`llvm.vp.*` mask semantics not being honored when targeting x86?

Hi all,

I’m hitting a correctness issue when lowering an llvm.vp.fadd to x86 with AVX512 support. It looks like the mask is dropped by the expandvp pass even though the intrinsic is masked:

*** IR Dump Before Expand vector predication intrinsics (expandvp) ***                                                                                          
define <16 x float> @test(<16 x float> %a, <16 x float> %b, <16 x i1> %mask) #0 {                                                                       
  %c = call <16 x float> @llvm.vp.fadd.v16f32(<16 x float> %a, <16 x float> %b, <16 x i1> %mask, i32 16)                                                        
  ret <16 x float> %c                                                                                                                                           
}                                                                                                                                                               
*** IR Dump After Expand vector predication intrinsics (expandvp) ***                                                                                           
define <16 x float> @test(<16 x float> %a, <16 x float> %b, <16 x i1> %mask) #0 {                                                                       
  %c1 = fadd <16 x float> %a, %b                                                                                                                                
  ret <16 x float> %c1                                                                                                                                          
}   

llc test.ll -mcpu=cascadelake

I know that a vectorizer may decide to unmask non-side-effecting instructions when it’s safe to do so but in this particular case we are explicitly generating a masked intrinsic and the backend doesn’t seem to be honoring the mask semantics. Is this an expected behavior of VP intrinsics?

Thanks!
Diego

@simoll, @rofirrim, @topperc

To support the mask we would need properly support VP intrinsics in X86 instead of expanding them before SelectionDAG. Or the expansion pass would need to fully scalarize it.

What are your reason for wanting it masked? The two I can think of are
-supressing exceptions
-not triggering a denormal microcode assist on garbage inputs.

To support the mask we would need properly support VP intrinsics in X86 instead of expanding them before SelectionDAG. Or the expansion pass would need to fully scalarize it.

Would it make sense to expand it to operation + select? I’ve seen this pattern around sometimes.

What are your reason for wanting it masked?

We sometimes vectorize two dimensions in MLIR and then “legalize” one of them by unrolling it when there is no 2-D vector support for that operation. We may mask both vector dimensions and then keep the mask also for the unrolled dimension (i.e., effectively, we unroll using masking!).

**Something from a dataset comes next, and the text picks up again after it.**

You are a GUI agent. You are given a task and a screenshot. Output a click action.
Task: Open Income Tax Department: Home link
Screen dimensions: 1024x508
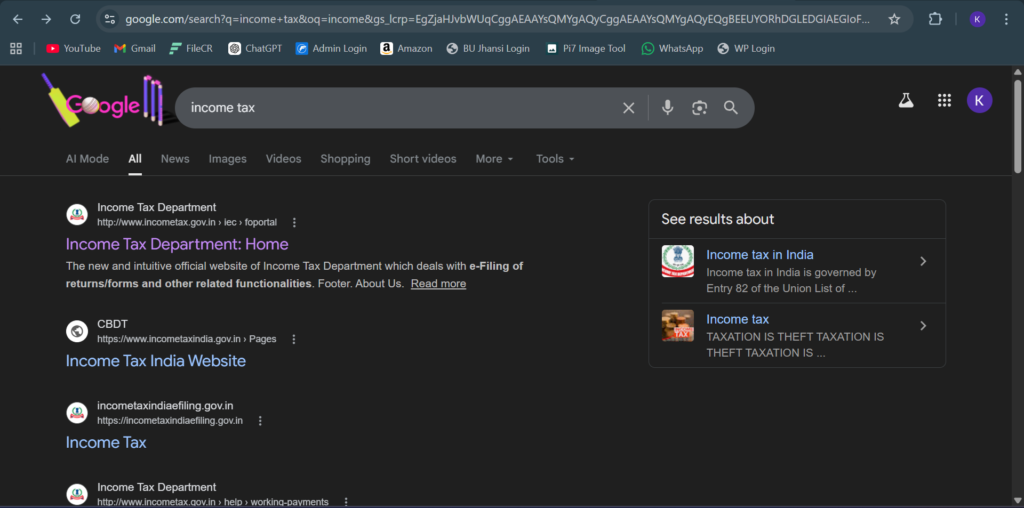point(177,244)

This significantly reduces the code size in some case where code size is a major issue at the expenses of potentially executing some no-ops if the mask along the unrolled dimension becomes all-zero.

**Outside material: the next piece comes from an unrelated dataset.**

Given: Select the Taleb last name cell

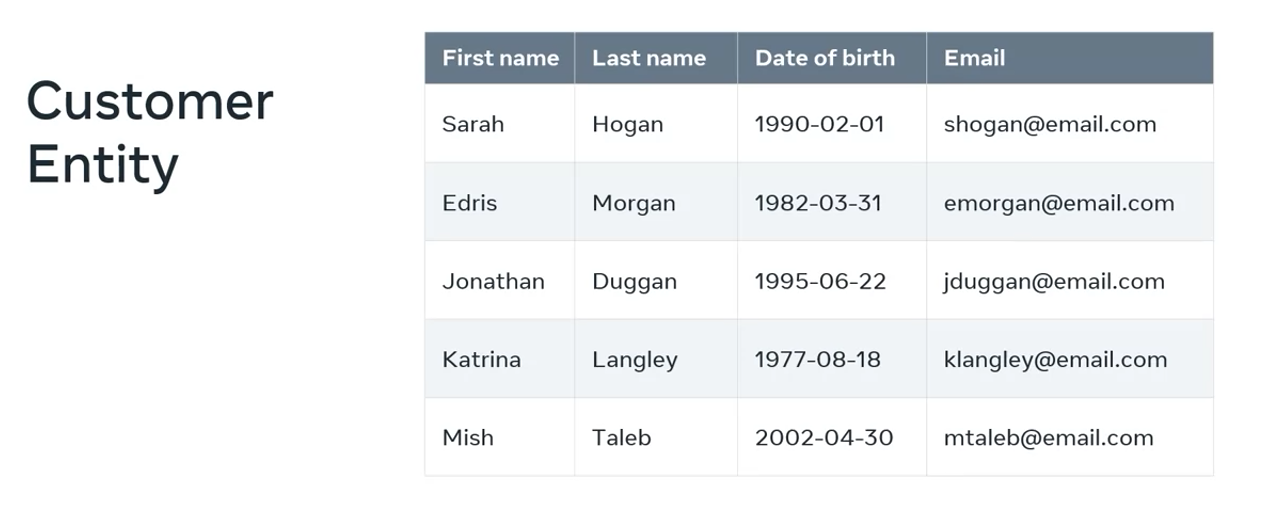Looking at the screenshot, I should point(621,437).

In this scenario, if we have two dimensions [i, j] and there is an f32 reduction over j, we can:

  1. unroll(i, UF), vectorize(j, VF): we generate UF x <VFxf32> llvm.vp.reduce.fadd intrinsics with masks.
  2. vectorize(i, VF), unroll(j, UF): we generate UF x <VFxf32> llvm.vp.fadd intrinsics with masks.

In #1 we perform “horizontal” reductions with masks, as we are vectorizing along the reduction dimension. This works because the mask is honored for llvm.vp.reduce.* intrinsics. In #2, each vector is computing VF independent reductions (one per lane) and each unrolled llvm.vp.fadd is accumulating one element for each one of these VF reductions. If we drop the mask of llvm.vp.fadd, we would be adding garbage to each VF reduction.

I was discussing this further with @rofirrim and just honoring the mask wouldn’t work for this case because the VP intrinsics don’t have a passthru value and masked-out elements are set to poison! I would need the masked-out elements to propagate the previous value of the accumulator register. I guess I can emulate that with an unmasked vector add + select instruction…

I’m wondering, though, why vp intrinsics don’t have a passthru value and default to poison. Is that something that was left out of the picture for some reason or just not needed for now?

Thanks!
Diego

The intrinsics were designed based on how the loop vectorizer works. When control flow is vectorized, the instructions inside an “if” are vectorized but there is no passthru value. The phi at the merge point is vectorized into a select. That select is the only point where there is a passthru value.